%%
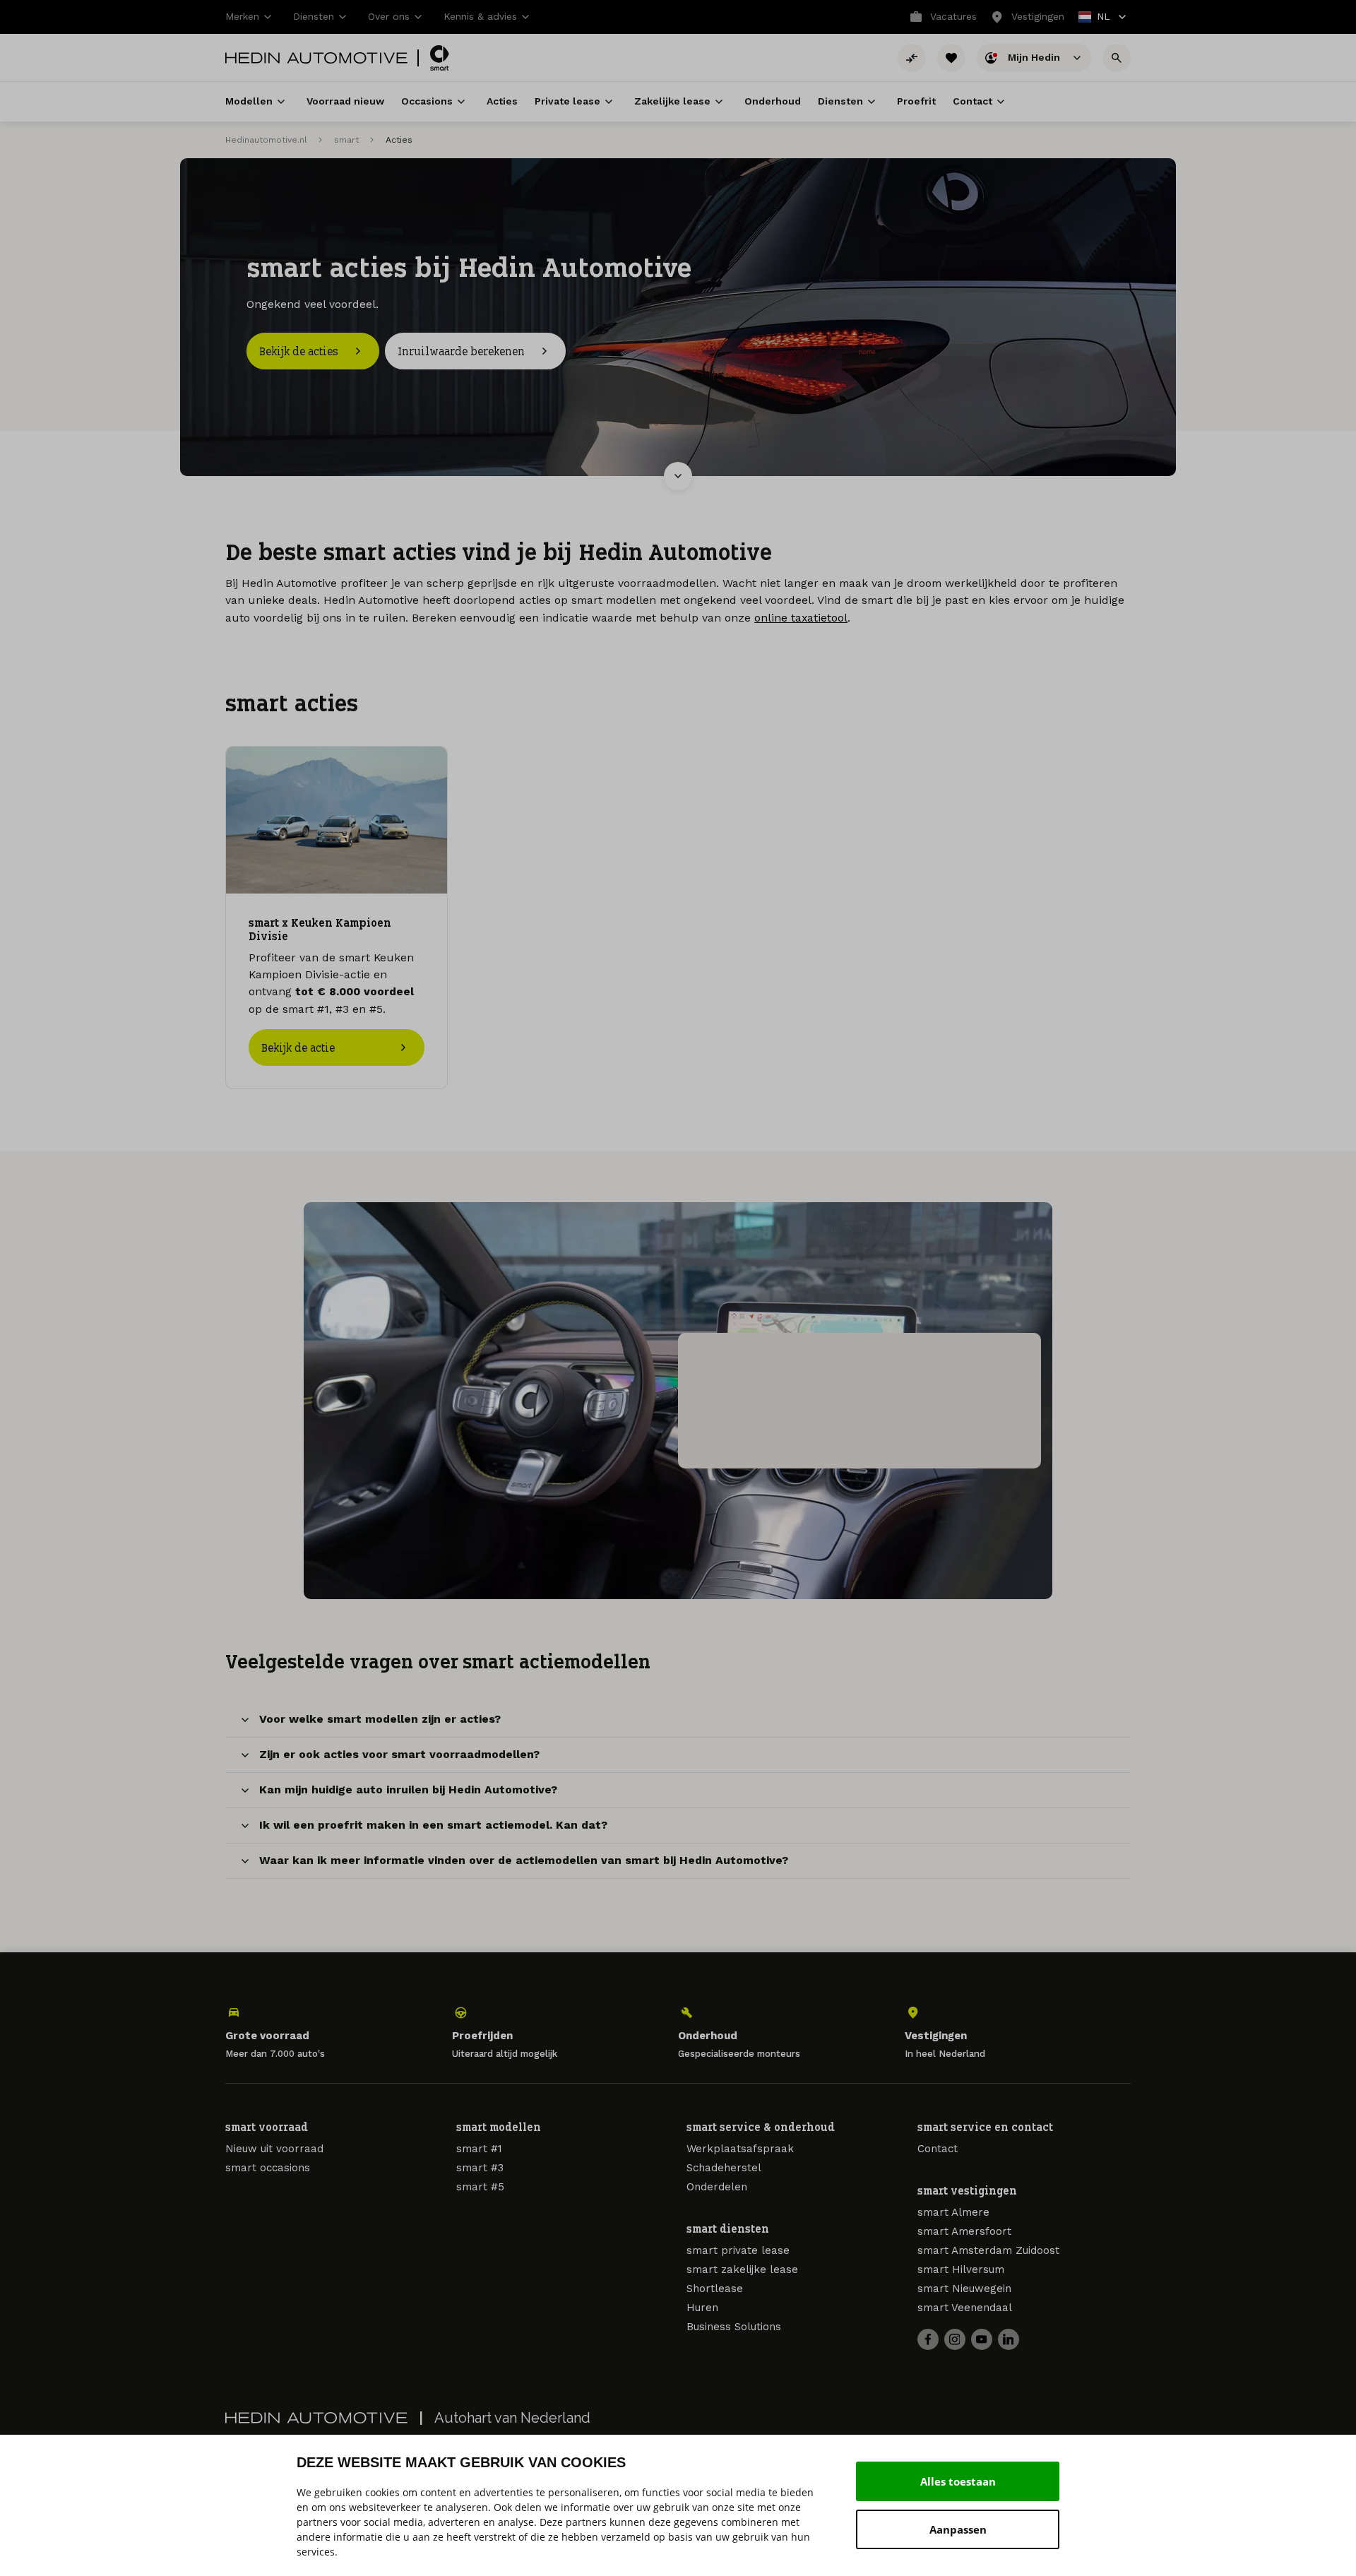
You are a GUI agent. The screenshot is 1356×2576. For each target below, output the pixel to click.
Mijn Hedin (1035, 56)
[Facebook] (928, 2339)
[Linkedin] (1008, 2339)
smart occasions (267, 2167)
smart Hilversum (960, 2269)
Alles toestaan (958, 2481)
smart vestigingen (967, 2190)
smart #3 (480, 2167)
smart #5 (480, 2186)
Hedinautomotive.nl (266, 140)
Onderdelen (716, 2186)
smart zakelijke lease (742, 2269)
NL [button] (1095, 18)
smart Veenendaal (964, 2307)
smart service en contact (985, 2127)
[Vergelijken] (911, 57)
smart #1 (479, 2148)
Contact (937, 2148)
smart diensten (727, 2228)
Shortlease (714, 2288)
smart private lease (738, 2250)
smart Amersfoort (964, 2231)
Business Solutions (733, 2326)
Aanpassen (958, 2529)
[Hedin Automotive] (316, 58)
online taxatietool (801, 617)
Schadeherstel (723, 2167)
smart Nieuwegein (964, 2288)
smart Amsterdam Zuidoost (988, 2250)
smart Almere (953, 2212)
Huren (702, 2307)
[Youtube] (981, 2339)
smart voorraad (266, 2127)
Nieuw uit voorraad (274, 2148)
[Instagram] (954, 2339)
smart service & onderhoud (760, 2127)
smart (346, 140)
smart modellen (498, 2127)
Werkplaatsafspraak (740, 2148)
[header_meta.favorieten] (951, 57)
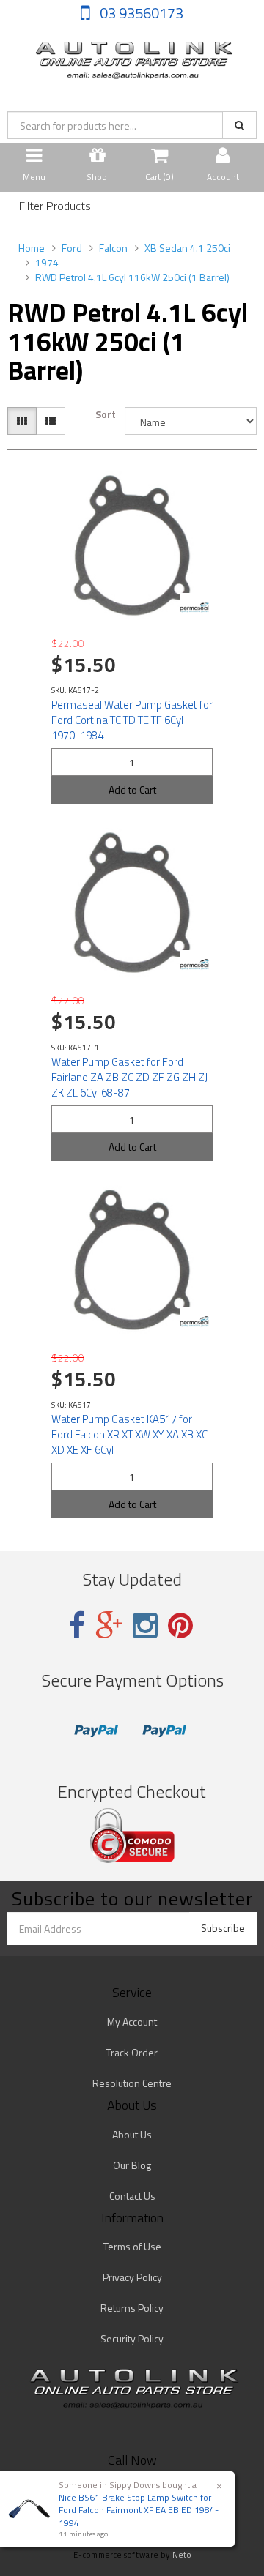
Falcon (113, 247)
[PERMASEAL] (194, 607)
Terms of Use (132, 2246)
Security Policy (132, 2338)
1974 (47, 262)
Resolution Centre (132, 2083)
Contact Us (132, 2195)
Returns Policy (132, 2307)
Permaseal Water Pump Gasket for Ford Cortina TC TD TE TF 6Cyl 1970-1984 (132, 720)
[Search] (239, 125)
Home (31, 247)
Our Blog (132, 2165)
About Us (132, 2134)
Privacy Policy (132, 2277)
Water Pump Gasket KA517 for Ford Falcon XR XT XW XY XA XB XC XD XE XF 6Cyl (129, 1434)
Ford (72, 247)
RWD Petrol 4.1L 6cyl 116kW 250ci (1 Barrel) (132, 277)
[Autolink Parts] (132, 56)
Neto (181, 2555)
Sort (105, 414)
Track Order (132, 2052)
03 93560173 (140, 12)
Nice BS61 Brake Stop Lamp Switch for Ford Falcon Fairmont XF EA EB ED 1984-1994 (139, 2509)
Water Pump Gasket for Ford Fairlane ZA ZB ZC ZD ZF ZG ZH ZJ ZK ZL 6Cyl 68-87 (129, 1077)
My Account (132, 2021)
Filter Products (55, 206)
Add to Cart (132, 789)
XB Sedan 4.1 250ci (187, 247)
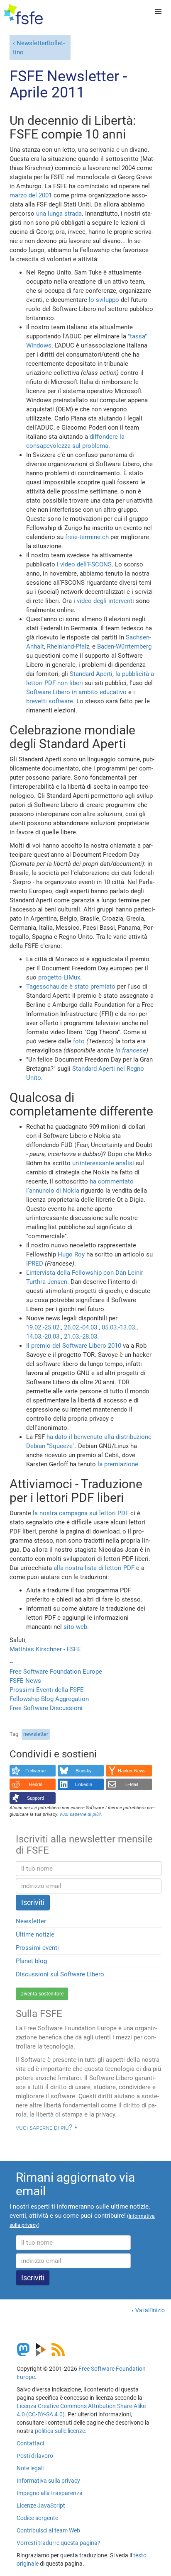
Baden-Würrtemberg (124, 646)
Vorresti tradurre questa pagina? (58, 2543)
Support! (35, 1798)
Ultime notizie (35, 1934)
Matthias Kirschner (37, 1649)
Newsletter (31, 1921)
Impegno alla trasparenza (50, 2493)
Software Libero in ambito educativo (76, 692)
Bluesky (84, 1770)
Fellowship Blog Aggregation (49, 1699)
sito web (75, 1627)
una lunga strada (59, 213)
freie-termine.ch (87, 537)
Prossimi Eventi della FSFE (47, 1690)
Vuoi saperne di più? (44, 2127)
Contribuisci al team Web (48, 2530)
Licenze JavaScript (41, 2505)
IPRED (34, 1263)
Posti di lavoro (35, 2455)
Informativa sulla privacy (48, 2480)
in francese (130, 1050)
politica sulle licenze (60, 2431)
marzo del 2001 (31, 195)
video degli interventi (105, 601)
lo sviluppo (104, 300)
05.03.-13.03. (119, 1327)
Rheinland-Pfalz (68, 646)
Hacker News (132, 1770)
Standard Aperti (91, 674)
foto (79, 1041)
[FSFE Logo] (23, 14)
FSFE (74, 1649)
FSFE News (25, 1680)
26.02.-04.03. (81, 1327)
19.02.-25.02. (43, 1327)
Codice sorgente (37, 2518)
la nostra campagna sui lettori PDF (81, 1513)
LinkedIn (83, 1784)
%%
Pictures stay out; everything else in the listing above gets restated word for word.

You are a GUI agent. The screenshot is 1356×2576. For each target below, output the pixel to click.
Mijn Hedin (1035, 56)
[Facebook] (928, 2339)
[Linkedin] (1008, 2339)
smart occasions (267, 2167)
smart Hilversum (960, 2269)
Alles toestaan (958, 2481)
smart vestigingen (967, 2190)
smart #3 (480, 2167)
smart #5 (480, 2186)
Hedinautomotive.nl (266, 140)
Onderdelen (716, 2186)
smart zakelijke lease (742, 2269)
NL [button] (1095, 18)
smart Veenendaal (964, 2307)
smart service en contact (985, 2127)
[Vergelijken] (911, 57)
smart #1 (479, 2148)
Contact (937, 2148)
smart diensten (727, 2228)
Shortlease (714, 2288)
smart private lease (738, 2250)
smart Amersfoort (964, 2231)
Business Solutions (733, 2326)
Aanpassen (958, 2529)
[Hedin Automotive] (316, 58)
online taxatietool (801, 617)
Schadeherstel (723, 2167)
smart Nieuwegein (964, 2288)
smart Amsterdam Zuidoost (988, 2250)
smart Almere (953, 2212)
Huren (702, 2307)
[Youtube] (981, 2339)
smart voorraad (266, 2127)
Nieuw uit voorraad (274, 2148)
[Instagram] (954, 2339)
smart service & onderhoud (760, 2127)
smart (346, 140)
smart modellen (498, 2127)
Werkplaatsafspraak (740, 2148)
[header_meta.favorieten] (951, 57)
Falcon (113, 247)
[PERMASEAL] (194, 607)
Terms of Use (132, 2246)
Security Policy (132, 2338)
1974 (47, 262)
Resolution Centre (132, 2083)
Contact Us (132, 2195)
Returns Policy (132, 2307)
Permaseal Water Pump Gasket for Ford Cortina TC TD TE TF 6Cyl 1970-1984 (132, 720)
[Search] (239, 125)
Home (31, 247)
Our Blog (132, 2165)
About Us (132, 2134)
Privacy Policy (132, 2277)
Water Pump Gasket KA517 for Ford Falcon XR XT XW XY XA XB XC XD XE XF 6Cyl (129, 1434)
Ford (72, 247)
RWD Petrol 4.1L 6cyl 116kW 250ci (1 Barrel) (132, 277)
[Autolink Parts] (132, 56)
Neto (181, 2555)
Sort (105, 414)
Track Order (132, 2052)
03 93560173 (140, 12)
Nice BS61 Brake Stop Lamp Switch for Ford Falcon Fairmont XF EA EB ED 1984-1994 (139, 2509)
Water Pump Gasket for Ford Fairlane ZA ZB ZC ZD ZF ZG ZH ZJ ZK ZL 6Cyl 68-87 (129, 1077)
My Account (132, 2021)
Filter Products (55, 206)
Add to Cart (132, 789)
XB Sedan 4.1 250ci (187, 247)
Baden-Würrtemberg (124, 646)
Vorresti tradurre questa pagina? (58, 2543)
Support! (35, 1798)
Ultime notizie (35, 1934)
Matthias Kirschner (37, 1649)
Newsletter (31, 1921)
Impegno alla trasparenza (50, 2493)
Software Libero in ambito educativo (76, 692)
Bluesky (84, 1770)
Fellowship Blog Aggregation (49, 1699)
sito web (75, 1627)
una lunga strada (59, 213)
freie-termine.ch (87, 537)
Prossimi Eventi della FSFE (47, 1690)
Vuoi saperne di più? (44, 2127)
Contribuisci al team Web (48, 2530)
Licenze JavaScript (41, 2505)
IPRED (34, 1263)
Posti di lavoro (35, 2455)
Informativa sulla privacy (48, 2480)
in francese (130, 1050)
politica sulle licenze (60, 2431)
marzo del 2001 (31, 195)
video degli interventi (105, 601)
lo sviluppo (104, 300)
05.03.-13.03. (119, 1327)
Rheinland-Pfalz (68, 646)
Hacker News (132, 1770)
Standard Aperti (91, 674)
foto (79, 1041)
[FSFE Logo] (23, 14)
FSFE (74, 1649)
FSFE News (25, 1680)
26.02.-04.03. (81, 1327)
19.02.-25.02. (43, 1327)
Codice sorgente (37, 2518)
la nostra campagna sui lettori PDF (81, 1513)
LinkedIn (83, 1784)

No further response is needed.